Haal deze regels eruit en neem ze woordelijk over: alles van de regel met "Given: Open the Processor chart icon" tot en met het einde van de rijen.

┄┄┄┄┄┄┄┄┄┄┄┄┄┄┄┄┄┄┄┄

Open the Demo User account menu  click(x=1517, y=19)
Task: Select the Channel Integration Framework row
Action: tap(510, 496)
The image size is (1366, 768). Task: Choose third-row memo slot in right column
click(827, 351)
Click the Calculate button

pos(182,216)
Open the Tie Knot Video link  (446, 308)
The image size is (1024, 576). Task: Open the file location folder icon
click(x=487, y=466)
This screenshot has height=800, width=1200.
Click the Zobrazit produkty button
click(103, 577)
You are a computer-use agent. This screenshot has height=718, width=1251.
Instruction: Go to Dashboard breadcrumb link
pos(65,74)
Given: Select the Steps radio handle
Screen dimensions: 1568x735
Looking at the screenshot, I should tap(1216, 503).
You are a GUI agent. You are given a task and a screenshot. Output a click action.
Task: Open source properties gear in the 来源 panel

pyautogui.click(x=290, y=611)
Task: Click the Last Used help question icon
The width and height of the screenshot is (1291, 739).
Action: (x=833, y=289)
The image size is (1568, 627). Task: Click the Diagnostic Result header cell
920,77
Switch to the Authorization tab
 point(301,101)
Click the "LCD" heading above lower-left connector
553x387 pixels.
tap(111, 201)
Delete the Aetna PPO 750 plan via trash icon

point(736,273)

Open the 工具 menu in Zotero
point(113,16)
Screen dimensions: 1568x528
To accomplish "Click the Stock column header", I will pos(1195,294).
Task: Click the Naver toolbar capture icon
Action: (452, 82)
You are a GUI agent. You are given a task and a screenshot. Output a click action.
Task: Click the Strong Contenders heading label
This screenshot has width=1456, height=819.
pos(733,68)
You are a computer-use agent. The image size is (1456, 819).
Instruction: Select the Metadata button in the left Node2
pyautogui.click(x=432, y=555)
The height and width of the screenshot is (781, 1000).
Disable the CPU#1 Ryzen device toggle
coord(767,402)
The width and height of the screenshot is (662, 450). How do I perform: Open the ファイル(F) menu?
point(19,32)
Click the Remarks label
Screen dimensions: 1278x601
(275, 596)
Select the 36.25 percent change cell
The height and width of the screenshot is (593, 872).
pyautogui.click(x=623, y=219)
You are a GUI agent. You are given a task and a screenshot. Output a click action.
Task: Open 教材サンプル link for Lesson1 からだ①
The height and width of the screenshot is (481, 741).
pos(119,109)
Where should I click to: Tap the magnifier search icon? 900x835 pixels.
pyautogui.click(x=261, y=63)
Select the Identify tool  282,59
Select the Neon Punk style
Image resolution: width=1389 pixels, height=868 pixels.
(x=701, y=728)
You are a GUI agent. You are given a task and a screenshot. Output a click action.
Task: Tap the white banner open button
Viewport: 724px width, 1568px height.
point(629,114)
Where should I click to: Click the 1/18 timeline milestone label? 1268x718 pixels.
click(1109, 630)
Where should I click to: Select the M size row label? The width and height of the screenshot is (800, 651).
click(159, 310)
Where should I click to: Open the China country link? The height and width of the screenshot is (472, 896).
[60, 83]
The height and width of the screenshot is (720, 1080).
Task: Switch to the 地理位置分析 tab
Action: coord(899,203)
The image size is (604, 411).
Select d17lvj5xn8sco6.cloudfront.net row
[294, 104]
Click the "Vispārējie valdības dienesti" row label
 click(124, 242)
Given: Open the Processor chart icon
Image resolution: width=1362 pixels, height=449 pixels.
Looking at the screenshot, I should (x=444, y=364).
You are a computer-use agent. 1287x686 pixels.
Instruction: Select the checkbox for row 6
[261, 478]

┄┄┄┄┄┄┄┄┄┄┄┄┄┄┄┄┄┄┄┄

● ANTWOORD
Given: Open the Processor chart icon
Image resolution: width=1362 pixels, height=449 pixels.
Looking at the screenshot, I should (x=444, y=364).
You are a computer-use agent. 1287x686 pixels.
Instruction: Select the checkbox for row 6
[261, 478]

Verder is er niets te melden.